ハイティンク89歳、シカゴで転ぶ。

ベルナルト・ハイティンクはいま世界で最も愛される指揮者の一人です。いわゆる超高齢で現在89歳。間もなく90にならんとする。

先日、10/25の木曜日、シカゴ交響楽団のコンサートで後半のブルックナーの6番を演奏し終わったあと、指揮台から降りる際に足を踏み外して転んでしまったそうです。

ニュース:
https://chicagoontheaisle.com/2018/10/26/haitink-takes-a-misstep-on-the-cso-podium-but-not-in-grand-turn-through-bruckner-sixth/
https://www.chicagotribune.com/entertainment/music/reich/ct-ent-cso-haitink-review-1027-story.html

上のChicago on the aisleにはdoubled-overと書いてあるから、前屈みになって手を突いた?という状態になったのかと思われます。

As the eminent Dutch maestro, 89, apparently drained by the experience, was shaking hands with several players, he lost his footing on the step at the side of the podium and doubled over onto the stage. In an instant, the audience’s roaring ovation turned to a mass gasp of horror.
89歳のオランダの巨匠は演奏後、疲れ切った状態で数人のメンバーと握手をしてたが、指揮台脇から足を踏み外し、ステージ上に崩れ落ちた。その瞬間、総立ちになって大喝采を送っていた聴衆は恐怖で息をのんだ。

ちなみにこのコンサートです。シカゴ交響楽団の公式ページ:
https://cso.org/ticketsandevents/production-details-2018-19/chicago-symphony-orchestra/haitink-bruckner-beethoven/
前半はポール・ルイスがベートーヴェンの2番の協奏曲を弾いていたのですね。もしかするとポール・ルイスも後半は客席にいたのかも。

老人が転んで骨を折ったりしてしまいますと大変なことになるのですが、結果としてこのときは大丈夫だったそうです。周りのヴァイオリン奏者たちが助け、しばらくして立ち上がると、舞台監督たちに助けられ舞台袖へ自力で。そのあと、一人でまた歩いて出てきたので、会場は大いなる安堵と感動に包まれた模様。よかったですね。怖かったですね。

ハイティンクについて知らない方のために以下蛇足。

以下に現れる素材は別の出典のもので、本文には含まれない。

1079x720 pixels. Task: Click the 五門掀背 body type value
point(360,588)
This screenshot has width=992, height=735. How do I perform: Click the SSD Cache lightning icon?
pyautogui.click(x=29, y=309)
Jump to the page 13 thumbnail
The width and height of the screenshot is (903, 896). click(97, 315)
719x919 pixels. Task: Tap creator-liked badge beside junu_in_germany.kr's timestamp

ハイティンクはオランダの指揮者。コンセルトヘボウを長年率いたことでも知られています。そのほかグラインドボーンやシュターツカペレ・ドレスデンなんかでも音楽監督を務めました。今はもうどこの音楽監督もやっていません。高齢だし、客演だけで十分インパクトある存在。

今回のシカゴ交響楽団の演奏会は、ハイティンクが今シーズンアメリカに客演する唯一の機会なんだそうです(ちなみに27土曜にも同じ公演があり、明日30火曜も同じプログラムで公演がある)。

指揮者っていうのはものすごく大変な仕事で、プライドのめちゃ高いオーケストラ奏者達を前に、自分の音楽を伝え、作り上げるということをしないといけないわけです。オーケストラに語りかけながら、うまく自分の音楽を作り上げて行く必要がある。通常ですと「それは納得行かない!」というオケのメンバーが必ずいる。ひどい場合はほとんどの奏者がそっぽを向いてしまうケースもあります。

まるで世界の縮図、世界平和はついに訪れないわけだ、と思いますよ(ちょっと跳躍してますかね)。

しかし、ハイティンクはオーケストラ奏者から愛される存在だと聞いています。超うるさ型が揃っていて「神様ですら音楽監督になるのは難しい、最初はよくても一年後にはみんな文句を言い始めるだろう」とすら言われるオーケストラ、そう、ベルリン・フィルの人たちも、ハイティンクが指揮する時には多くのメンバーが演奏したがる、とベルリン・フィルの中の人から聞いたことがあります。これは十年ぐらい前の話だけど、そこまで大きく変化はしていないでしょう。

あ、でも「ハイティンクの人気があるっていうのは他の指揮者よりはましっていう意味だからね」とかまたそういう嫌みを言われるかもしれませんけど。